‘Underwater’ dives right into intense frights in the abyss (Movie review)


nderwater” is like a fond throwback to those B-list horror films that used to hit theaters in January a couple decades ago. 1997 through 2000 gave us “The Relic,” “Deep Rising,” “Virus” and “Supernova,” but then the trend died out. Director William Eubank’s “Underwater” brings it back, with one exception: This tale of desperate survivors on a steadily collapsing deep-sea oil rig is darn good, start to finish.

After a slight nod to characterization via mechanic Norah (Kristen Stewart) narrating about the dreamlike quality of this gig on a rig, “Underwater” skips the slow build.
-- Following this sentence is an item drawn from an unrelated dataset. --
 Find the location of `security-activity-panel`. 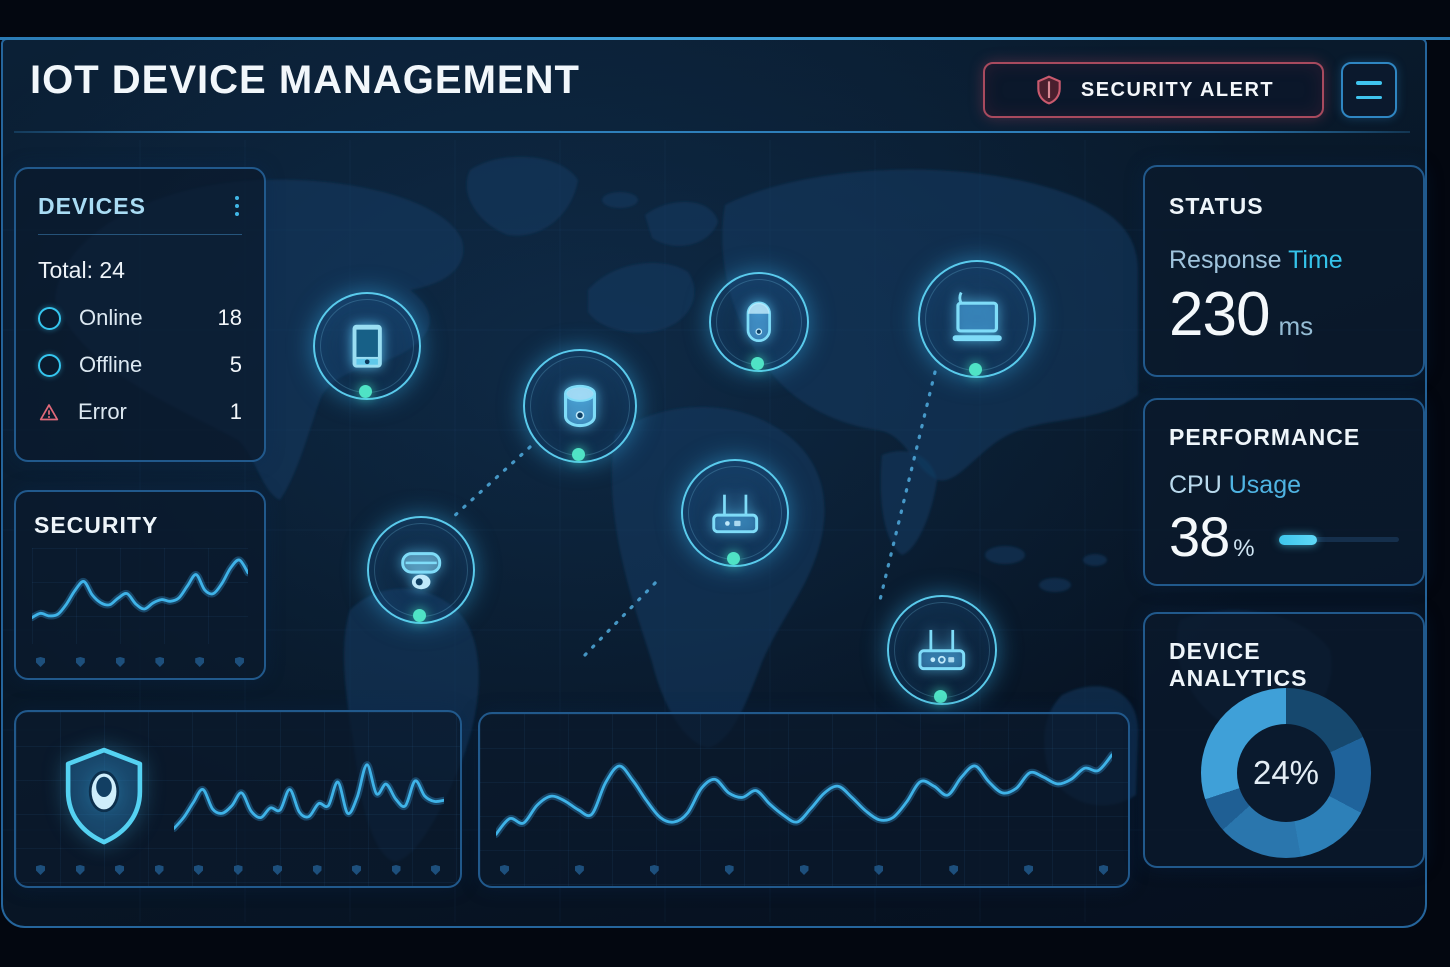

security-activity-panel is located at coordinates (238, 799).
It’s like “The Abyss” on amphetamines.

I like how none of the survivors are particularly brave about this terrifying scenario. “Underwater” shows how survival situations bring out different traits in different people.

The screenplay by Brian Duffield and Adam Cozad taps into a lot of oceanic thrillers, but not in a bad way. It inspires me to revisit things like “The Abyss” and “Deep Rising” and “Leviathan.” Eubank and his editors play the events like a rollercoaster. We get the thrill of finding more survivors, and I like how none of them are particularly brave about this terrifying scenario.
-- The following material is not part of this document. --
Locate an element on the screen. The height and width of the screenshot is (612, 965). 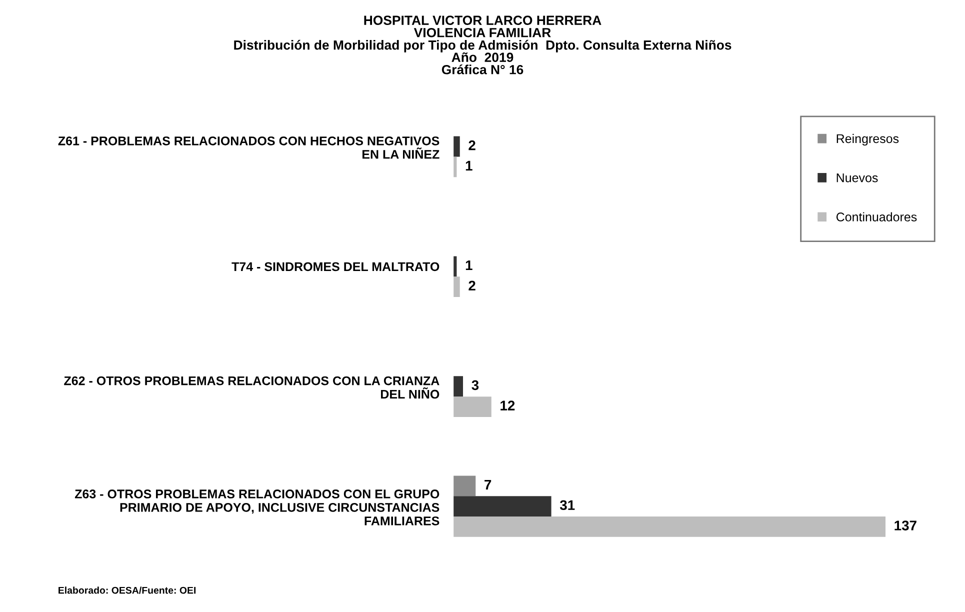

Even Captain Lucien (Vincent Cassel, doing great work on “Westworld” at the moment) doesn’t totally have his wits about him. The most openly scared of the survivors, intern Emily (Jessica Henwick of “Iron Fist”), tries to get people talking about their family and pets, and the captain gives the entirely wrong age for his daughter, as he’s not thinking straight.

T.J. Miller’s Paul is a rather sweet comic-relief figure, clutching his stuffed animal partly as an affectation and partly to put Emily at ease. Meanwhile, a shy love story plays out in this most unnatural of circumstances between Emily and Smith (John Gallagher Jr.). “Underwater” shows how survival situations bring out different traits in different people.

And then we get the stomach-sinking moments. If there’s something that terrifies you, “Underwater” taps into it as the survivors trek to a station that has functioning escape pods. Yes, they literally walk on the ocean floor seven miles below the surface. I’m not sure about the science on that, but I do know it’s not something you see all the time. Our team crawls through cramped tunnels, worries about a slowly cracking faceplate, and frets over oxygen-tank levels. Plus …


… here be monsters. It could be argued that the situation is scary enough – and the warning about venturing where we should not venture is strong enough — if it’s simply an earthquake triggered by drilling. But the Lovecraftian monsters are creepy as hell.

I’ll lodge a minor complaint that we can’t see them all that clearly – last year’s “Godzilla: King of the Monsters” does a better job of blending mood with clear looks at the creatures – but generally the cinematography by Bojan Bazelli rings true. No doubt he is seriously fibbing the lighting quality at the ocean’s bottom to show us this much.

Speaking of “Godzilla: King of the Monsters,” that movie spends a lot of time on a story that I don’t remember all that well, whereas “Underwater” has no plot beyond the mission to survive. It can get away with not showing off the set construction, because knowing this is a state-of-the-art structure of tunnels and airlocks is enough. The malfunctioning intercom adds irony via its automated announcements: Along with the expected “Proceed to the nearest escape pod,” we hear messages about the exciting future of Tian Industries.

At 95 minutes, there isn’t an ounce of fat on the bones of this film; the short runtime is refreshing in this day and age. Hopefully “Underwater” will start a new trend of tense and scary early-on-the-calendar B-movies.